Dans cette tendance à la baisse, le baril de Brent de la mer du nord pour livraison février  s’échangeait à 59,84 dollars vers 16 h sur l’Intercontinental Exchange (ICE) de Londres, alors que dans les échanges électroniques sur le New York Mercantile Exchange (Nymex), le baril de « light sweet crude » (WTI) valait tout juste 50,56 dollars.

Ainsi, les cours du pétrole restent proches de leur plus bas atteint fin novembre, mettant à rude épreuve les pays exportateurs, mais aussi au défi l’organisation des pays exportateurs de pétrole et ses partenaires dont la décision de baisser leur production, prise il y a quelque jours, n’a pu, pour le moment, porter les fruits escomptés, à savoir une remontée des cours.

L’offre paraît en effet trop abondante pour que les 1,2 barils /jours de réduction décidés dans le cadre de l’accord Opep-non Opep puisse avoir un effet immédiat. Il faudra sans doute attendre encore l’année 2019 pour pouvoir se fixer sur le manque que pourrait réellement créer cette quantité dans l’offre mondiale globale dont l’Opep et ses partenaires détiennent près de 50%, faut-il le rappeler.
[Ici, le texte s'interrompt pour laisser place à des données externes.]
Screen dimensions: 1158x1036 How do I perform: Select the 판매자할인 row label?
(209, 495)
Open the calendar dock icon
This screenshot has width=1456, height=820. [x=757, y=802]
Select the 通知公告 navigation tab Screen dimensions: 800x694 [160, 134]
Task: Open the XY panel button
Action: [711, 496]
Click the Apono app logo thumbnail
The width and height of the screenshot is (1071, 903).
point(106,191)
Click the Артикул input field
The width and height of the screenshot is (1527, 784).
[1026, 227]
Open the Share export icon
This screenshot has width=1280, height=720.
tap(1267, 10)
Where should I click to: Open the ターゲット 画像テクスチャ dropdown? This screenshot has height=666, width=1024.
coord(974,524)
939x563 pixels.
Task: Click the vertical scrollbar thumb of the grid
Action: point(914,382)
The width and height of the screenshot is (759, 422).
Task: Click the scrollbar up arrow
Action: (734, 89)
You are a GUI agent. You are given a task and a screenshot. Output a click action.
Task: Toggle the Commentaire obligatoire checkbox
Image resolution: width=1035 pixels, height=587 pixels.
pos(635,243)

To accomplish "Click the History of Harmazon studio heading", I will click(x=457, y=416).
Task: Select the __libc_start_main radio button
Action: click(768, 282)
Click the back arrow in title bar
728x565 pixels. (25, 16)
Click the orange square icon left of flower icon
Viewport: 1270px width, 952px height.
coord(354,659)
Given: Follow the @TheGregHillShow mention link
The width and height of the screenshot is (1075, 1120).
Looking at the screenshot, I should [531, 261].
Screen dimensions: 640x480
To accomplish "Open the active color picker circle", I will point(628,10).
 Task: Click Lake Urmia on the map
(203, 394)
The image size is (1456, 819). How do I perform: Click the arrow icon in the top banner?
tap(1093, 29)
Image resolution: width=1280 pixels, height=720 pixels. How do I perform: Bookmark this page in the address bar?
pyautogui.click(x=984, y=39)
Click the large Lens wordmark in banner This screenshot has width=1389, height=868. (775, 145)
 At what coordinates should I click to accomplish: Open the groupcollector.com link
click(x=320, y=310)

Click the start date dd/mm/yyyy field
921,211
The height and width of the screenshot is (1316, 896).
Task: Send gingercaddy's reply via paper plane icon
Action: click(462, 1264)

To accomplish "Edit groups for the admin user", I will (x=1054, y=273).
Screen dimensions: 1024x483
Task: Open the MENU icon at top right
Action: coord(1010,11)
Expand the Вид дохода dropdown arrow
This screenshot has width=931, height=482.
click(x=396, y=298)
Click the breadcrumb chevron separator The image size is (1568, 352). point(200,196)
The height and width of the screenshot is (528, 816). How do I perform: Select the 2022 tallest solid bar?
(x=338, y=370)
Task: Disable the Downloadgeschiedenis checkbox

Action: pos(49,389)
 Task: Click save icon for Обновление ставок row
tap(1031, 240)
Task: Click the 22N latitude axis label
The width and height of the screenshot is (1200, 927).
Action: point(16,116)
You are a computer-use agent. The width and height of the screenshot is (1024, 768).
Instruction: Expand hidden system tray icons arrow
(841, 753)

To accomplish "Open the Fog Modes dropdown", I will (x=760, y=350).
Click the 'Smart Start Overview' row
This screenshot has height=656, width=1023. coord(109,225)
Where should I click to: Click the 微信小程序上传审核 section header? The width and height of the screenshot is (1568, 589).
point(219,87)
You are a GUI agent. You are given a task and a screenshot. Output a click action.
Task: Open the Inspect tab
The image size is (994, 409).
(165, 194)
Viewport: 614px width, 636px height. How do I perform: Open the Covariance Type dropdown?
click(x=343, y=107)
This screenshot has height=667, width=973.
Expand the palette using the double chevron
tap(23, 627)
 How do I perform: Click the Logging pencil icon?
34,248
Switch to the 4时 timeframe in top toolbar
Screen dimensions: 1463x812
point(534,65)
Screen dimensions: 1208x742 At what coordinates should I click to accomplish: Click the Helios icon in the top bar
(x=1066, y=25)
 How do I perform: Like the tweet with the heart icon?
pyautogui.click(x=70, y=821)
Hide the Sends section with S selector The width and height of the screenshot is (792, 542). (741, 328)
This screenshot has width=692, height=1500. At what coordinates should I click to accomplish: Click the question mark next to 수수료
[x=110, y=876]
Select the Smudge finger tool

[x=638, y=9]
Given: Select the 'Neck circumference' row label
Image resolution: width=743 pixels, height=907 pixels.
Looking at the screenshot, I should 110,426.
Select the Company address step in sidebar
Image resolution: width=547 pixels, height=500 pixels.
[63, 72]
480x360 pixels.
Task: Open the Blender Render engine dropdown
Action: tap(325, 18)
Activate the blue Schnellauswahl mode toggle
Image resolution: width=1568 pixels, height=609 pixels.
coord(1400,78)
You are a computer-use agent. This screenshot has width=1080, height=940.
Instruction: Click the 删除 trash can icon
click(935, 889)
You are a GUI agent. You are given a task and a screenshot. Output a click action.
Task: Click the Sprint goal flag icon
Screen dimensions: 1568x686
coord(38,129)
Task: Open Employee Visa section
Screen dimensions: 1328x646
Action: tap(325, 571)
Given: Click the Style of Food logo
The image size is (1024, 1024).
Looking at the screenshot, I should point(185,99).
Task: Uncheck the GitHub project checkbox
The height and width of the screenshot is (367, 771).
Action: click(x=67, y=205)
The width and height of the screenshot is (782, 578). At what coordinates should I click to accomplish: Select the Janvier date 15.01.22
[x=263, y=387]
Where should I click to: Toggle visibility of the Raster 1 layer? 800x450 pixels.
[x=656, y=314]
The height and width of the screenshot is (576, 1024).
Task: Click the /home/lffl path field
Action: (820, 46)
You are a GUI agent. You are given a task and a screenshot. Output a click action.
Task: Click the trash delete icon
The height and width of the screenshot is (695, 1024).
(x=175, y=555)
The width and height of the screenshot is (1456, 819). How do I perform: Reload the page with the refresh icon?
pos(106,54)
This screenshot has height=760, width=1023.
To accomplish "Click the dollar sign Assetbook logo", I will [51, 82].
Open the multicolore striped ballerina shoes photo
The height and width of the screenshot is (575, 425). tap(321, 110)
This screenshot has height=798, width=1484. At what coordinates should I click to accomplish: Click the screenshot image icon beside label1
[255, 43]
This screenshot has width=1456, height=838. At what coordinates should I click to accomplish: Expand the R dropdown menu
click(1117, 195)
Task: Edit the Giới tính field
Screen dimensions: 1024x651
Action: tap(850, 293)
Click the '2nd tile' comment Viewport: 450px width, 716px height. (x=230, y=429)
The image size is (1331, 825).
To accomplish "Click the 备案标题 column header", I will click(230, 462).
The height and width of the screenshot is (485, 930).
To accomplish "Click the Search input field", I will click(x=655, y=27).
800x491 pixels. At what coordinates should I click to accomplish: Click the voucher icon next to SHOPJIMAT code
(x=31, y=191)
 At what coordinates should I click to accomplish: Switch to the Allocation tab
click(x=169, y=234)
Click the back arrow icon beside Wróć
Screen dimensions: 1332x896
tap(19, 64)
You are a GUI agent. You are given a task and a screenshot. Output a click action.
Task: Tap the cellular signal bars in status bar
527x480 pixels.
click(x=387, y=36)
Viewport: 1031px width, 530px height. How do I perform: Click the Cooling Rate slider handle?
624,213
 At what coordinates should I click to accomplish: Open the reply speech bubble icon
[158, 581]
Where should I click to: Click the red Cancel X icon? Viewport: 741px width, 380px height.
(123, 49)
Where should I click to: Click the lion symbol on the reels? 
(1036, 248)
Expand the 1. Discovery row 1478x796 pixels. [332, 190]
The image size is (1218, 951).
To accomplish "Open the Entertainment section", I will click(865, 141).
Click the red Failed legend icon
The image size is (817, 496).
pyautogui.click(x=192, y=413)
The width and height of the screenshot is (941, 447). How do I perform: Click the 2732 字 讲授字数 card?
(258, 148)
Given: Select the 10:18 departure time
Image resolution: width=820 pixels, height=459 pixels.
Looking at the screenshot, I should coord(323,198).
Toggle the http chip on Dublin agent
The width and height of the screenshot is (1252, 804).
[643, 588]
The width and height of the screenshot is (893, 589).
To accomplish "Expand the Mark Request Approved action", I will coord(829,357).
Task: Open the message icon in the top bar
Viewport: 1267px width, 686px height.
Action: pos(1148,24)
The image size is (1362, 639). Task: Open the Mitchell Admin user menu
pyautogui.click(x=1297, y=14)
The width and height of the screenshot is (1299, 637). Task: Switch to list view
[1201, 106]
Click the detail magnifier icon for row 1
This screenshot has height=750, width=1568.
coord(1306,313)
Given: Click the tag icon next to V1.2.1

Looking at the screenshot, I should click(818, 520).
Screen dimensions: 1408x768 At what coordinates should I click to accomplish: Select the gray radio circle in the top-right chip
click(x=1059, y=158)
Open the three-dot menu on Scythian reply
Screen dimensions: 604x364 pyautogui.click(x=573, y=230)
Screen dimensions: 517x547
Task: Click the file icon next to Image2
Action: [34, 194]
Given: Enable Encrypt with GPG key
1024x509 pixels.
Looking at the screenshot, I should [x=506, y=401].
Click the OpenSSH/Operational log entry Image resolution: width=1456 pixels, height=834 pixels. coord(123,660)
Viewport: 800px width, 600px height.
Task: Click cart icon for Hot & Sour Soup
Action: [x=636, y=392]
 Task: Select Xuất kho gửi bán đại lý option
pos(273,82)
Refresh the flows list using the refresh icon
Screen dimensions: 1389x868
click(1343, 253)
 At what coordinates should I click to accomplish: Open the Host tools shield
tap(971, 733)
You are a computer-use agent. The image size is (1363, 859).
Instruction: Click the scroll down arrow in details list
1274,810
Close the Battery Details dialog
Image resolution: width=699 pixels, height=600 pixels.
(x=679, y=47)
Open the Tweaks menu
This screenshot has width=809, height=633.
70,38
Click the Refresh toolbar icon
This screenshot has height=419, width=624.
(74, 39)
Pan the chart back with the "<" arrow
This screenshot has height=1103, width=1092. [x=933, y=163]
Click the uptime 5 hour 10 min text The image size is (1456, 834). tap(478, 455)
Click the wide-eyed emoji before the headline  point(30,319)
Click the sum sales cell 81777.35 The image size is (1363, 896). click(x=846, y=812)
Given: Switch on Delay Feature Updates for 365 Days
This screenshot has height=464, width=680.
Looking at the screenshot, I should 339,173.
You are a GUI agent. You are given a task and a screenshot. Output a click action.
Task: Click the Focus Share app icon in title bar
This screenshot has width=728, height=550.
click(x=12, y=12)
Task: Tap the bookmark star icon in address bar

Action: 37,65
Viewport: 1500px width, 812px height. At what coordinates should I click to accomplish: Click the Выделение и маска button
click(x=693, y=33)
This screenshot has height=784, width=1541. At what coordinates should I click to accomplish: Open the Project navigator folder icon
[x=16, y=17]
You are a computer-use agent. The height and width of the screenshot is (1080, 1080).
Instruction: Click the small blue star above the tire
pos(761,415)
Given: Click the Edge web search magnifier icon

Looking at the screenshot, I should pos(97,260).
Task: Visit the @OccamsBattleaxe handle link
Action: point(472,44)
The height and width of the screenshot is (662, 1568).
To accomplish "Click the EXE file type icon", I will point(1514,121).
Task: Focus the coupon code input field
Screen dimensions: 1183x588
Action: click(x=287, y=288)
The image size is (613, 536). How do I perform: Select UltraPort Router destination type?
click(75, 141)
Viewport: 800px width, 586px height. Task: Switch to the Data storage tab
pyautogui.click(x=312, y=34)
En outre, « même si les baisses de production doivent soutenir les prix du pétrole à court terme, la hausse de la production de schiste américain, la possible nouvelle escalade des tensions commerciales sino-américaines et les craintes sur la croissance mondiale constituent un ensemble de vents contraires », a résumé un  analyste chez FXTM.

Mais le cartel risque de manœuvrer aussi dans une année 2019 qui verra la demande mondiale de brut diminuer, selon son dernier rapport mensuel. Ce qui n’est pas pour arranger les affaires des pays exportateurs, d’autant qu’un autre facteur est venu, ces derniers jours, renforcer les inquiétudes sur cette demande, à savoir les indicateurs sur la situation morose de l’économie chinoise qui, si elle devait durer, tirerait inévitablement la demande de pétrole vers le bas.

En effet, toute mauvaise nouvelle pour l’économie mondiale fait craindre aux investisseurs sur le marché pétrolier une baisse de la demande de brut, néfaste pour le cours notamment compte tenu de l’abondance de l’offre.